Selecting a Sports Physician
When selecting a physician to treat a running injury, it is important to choose a doctor with experience in treating athletes. You cannot rely on finding such a doctor simply by looking in a telephone book. Your best source of information is other runners. Ask around; chances are high that several members of an area running club have needed treatment from a specialist sports doctor.
A specialty running store is another source since the employees there typically are runners. Even if they're not, they should be able to put you in touch with individuals or groups that can help you. Why go to all this trouble? Because it is vital that you choose a medical specialist with both experience and a good reputation among runners.
Should the sports physician be a runner, too?
Whether the doctor is also a runner doesn't matter. Although a doctor-athlete can add to your understanding of the physical conditions that lead to injury, this is not a prerequisite for appropriate diagnosis and treatment. The recommendations of knowledgeable people are the most valuable resource for finding a capable sports medicine physician.

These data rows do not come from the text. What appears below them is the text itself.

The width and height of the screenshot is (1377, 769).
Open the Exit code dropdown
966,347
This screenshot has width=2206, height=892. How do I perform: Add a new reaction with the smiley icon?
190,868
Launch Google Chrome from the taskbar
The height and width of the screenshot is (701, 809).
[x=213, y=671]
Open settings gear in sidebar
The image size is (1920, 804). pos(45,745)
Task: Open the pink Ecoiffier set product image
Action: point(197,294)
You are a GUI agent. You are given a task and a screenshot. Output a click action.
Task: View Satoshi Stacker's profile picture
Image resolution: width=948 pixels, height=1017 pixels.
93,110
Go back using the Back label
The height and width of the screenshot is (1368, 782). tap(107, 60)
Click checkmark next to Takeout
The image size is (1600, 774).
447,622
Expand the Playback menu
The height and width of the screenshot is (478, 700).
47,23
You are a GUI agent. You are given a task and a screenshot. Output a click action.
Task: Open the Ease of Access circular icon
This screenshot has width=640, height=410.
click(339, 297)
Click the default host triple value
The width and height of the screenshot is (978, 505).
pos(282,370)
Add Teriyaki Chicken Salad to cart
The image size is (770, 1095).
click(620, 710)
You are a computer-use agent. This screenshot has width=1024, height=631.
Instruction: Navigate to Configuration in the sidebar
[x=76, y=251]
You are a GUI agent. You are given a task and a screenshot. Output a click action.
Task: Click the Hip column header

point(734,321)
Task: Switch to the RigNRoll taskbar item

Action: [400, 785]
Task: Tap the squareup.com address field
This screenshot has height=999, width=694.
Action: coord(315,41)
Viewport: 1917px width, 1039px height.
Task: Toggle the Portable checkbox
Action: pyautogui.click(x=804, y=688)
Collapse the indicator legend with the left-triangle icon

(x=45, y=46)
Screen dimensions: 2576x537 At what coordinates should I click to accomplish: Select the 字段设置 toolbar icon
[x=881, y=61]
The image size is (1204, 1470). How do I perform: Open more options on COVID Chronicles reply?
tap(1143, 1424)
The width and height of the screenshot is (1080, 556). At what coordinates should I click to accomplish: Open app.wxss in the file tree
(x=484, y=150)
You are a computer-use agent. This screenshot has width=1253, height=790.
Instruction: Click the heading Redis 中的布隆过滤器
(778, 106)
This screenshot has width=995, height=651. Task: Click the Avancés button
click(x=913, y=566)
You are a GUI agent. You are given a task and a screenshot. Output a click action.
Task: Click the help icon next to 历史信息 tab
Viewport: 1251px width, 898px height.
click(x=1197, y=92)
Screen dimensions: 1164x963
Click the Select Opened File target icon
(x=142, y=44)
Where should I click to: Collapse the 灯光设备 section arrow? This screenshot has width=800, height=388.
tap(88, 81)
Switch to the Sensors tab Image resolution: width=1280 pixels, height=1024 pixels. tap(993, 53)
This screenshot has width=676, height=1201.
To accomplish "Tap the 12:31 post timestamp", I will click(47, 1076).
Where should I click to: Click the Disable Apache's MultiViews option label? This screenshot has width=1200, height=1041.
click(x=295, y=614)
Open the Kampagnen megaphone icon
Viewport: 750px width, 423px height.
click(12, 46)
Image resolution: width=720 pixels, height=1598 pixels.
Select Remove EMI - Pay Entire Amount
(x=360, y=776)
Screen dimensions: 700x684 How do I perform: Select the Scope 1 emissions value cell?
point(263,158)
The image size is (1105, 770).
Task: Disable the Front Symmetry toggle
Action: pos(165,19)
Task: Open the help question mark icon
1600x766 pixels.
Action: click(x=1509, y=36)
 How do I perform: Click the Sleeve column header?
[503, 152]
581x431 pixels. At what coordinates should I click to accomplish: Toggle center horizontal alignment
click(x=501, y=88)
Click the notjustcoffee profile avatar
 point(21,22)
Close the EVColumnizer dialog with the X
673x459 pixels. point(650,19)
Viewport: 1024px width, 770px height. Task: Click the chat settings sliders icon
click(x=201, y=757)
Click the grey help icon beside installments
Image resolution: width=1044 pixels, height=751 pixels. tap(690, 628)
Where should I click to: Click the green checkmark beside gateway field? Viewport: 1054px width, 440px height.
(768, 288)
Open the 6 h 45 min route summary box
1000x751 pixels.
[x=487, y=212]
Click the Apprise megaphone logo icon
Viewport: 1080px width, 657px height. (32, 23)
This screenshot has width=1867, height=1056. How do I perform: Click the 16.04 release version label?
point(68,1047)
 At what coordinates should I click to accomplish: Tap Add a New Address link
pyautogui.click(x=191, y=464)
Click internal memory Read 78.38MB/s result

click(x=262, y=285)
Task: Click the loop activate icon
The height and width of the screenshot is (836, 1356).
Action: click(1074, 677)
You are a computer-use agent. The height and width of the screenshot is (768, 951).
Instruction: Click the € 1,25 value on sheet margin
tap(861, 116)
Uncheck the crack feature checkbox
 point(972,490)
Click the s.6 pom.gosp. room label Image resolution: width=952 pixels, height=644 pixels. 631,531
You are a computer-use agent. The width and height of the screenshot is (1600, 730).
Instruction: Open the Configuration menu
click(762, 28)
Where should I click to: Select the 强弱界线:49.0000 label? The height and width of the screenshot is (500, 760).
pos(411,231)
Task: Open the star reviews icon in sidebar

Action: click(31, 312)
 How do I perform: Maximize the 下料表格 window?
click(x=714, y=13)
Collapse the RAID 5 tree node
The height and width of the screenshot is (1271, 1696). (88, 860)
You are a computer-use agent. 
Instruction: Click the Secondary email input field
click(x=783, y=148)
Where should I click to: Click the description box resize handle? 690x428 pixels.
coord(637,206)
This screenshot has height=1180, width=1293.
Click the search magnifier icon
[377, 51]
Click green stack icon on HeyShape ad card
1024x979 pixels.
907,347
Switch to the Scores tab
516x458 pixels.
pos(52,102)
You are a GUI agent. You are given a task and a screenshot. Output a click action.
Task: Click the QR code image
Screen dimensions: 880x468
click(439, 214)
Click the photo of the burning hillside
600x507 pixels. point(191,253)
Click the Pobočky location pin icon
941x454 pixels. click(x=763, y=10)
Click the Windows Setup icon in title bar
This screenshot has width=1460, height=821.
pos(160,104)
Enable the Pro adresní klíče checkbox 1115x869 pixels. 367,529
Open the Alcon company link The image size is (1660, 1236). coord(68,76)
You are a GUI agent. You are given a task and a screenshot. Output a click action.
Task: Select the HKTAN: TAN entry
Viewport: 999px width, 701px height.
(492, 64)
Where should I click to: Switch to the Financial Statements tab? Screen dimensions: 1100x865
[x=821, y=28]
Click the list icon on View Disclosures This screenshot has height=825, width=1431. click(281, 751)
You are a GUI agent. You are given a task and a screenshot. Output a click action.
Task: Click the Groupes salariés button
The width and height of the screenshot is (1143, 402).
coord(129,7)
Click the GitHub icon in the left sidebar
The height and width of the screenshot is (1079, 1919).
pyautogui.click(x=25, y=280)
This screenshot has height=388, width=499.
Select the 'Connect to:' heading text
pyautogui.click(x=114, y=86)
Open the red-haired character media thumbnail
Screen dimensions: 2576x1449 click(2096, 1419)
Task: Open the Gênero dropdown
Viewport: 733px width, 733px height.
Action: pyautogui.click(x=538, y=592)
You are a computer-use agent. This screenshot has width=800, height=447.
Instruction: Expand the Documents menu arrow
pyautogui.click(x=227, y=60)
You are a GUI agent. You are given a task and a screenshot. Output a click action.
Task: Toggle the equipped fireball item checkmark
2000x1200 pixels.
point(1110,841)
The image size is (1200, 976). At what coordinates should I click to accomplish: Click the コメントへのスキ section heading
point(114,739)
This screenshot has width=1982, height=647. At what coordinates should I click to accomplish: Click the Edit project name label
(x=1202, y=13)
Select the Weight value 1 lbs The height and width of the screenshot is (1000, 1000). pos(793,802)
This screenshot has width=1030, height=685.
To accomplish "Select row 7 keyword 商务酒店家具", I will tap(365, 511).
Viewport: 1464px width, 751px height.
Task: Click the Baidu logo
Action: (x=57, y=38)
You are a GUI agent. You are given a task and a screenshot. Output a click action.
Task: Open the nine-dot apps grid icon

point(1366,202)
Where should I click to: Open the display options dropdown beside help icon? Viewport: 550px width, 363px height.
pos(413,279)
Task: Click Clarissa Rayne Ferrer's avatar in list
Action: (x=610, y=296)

A primary care physician can pursue specialized primary care sports medicine training and can obtain a “Certificate of Added Qualifications (CAQ) in sports medicine.” For this certificate, the doctor attends a one- to two-year sports medicine fellowship then sits for a rigorous examination. A physician who completes an orthopedic surgery residency may also do a surgical sports medicine fellowship, which lasts one to two additional years and become “board certified” in sports medicine.
Two organizations grant “board certification” and “certificate of added qualifications” certifications: the American Board of Medical Specialties (ABMS), and the American Osteopathic Association (AOA) Bureau of Osteopathic Specialists.
Sports medicine certifications can also be obtained by other physician professional organizations. The American Board of Family Medicine administers an examination that is then used for sports certification by the American Board of Emergency Medicine, American Board of Pediatrics, and the American Board of Internal Medicine.
To locate a primary care sports medicine doctor in your area, you can contact the American Medical Society for Sports Medicine (AMSSM) or the American Osteopathic Academy of Sports Medicine (AOASM).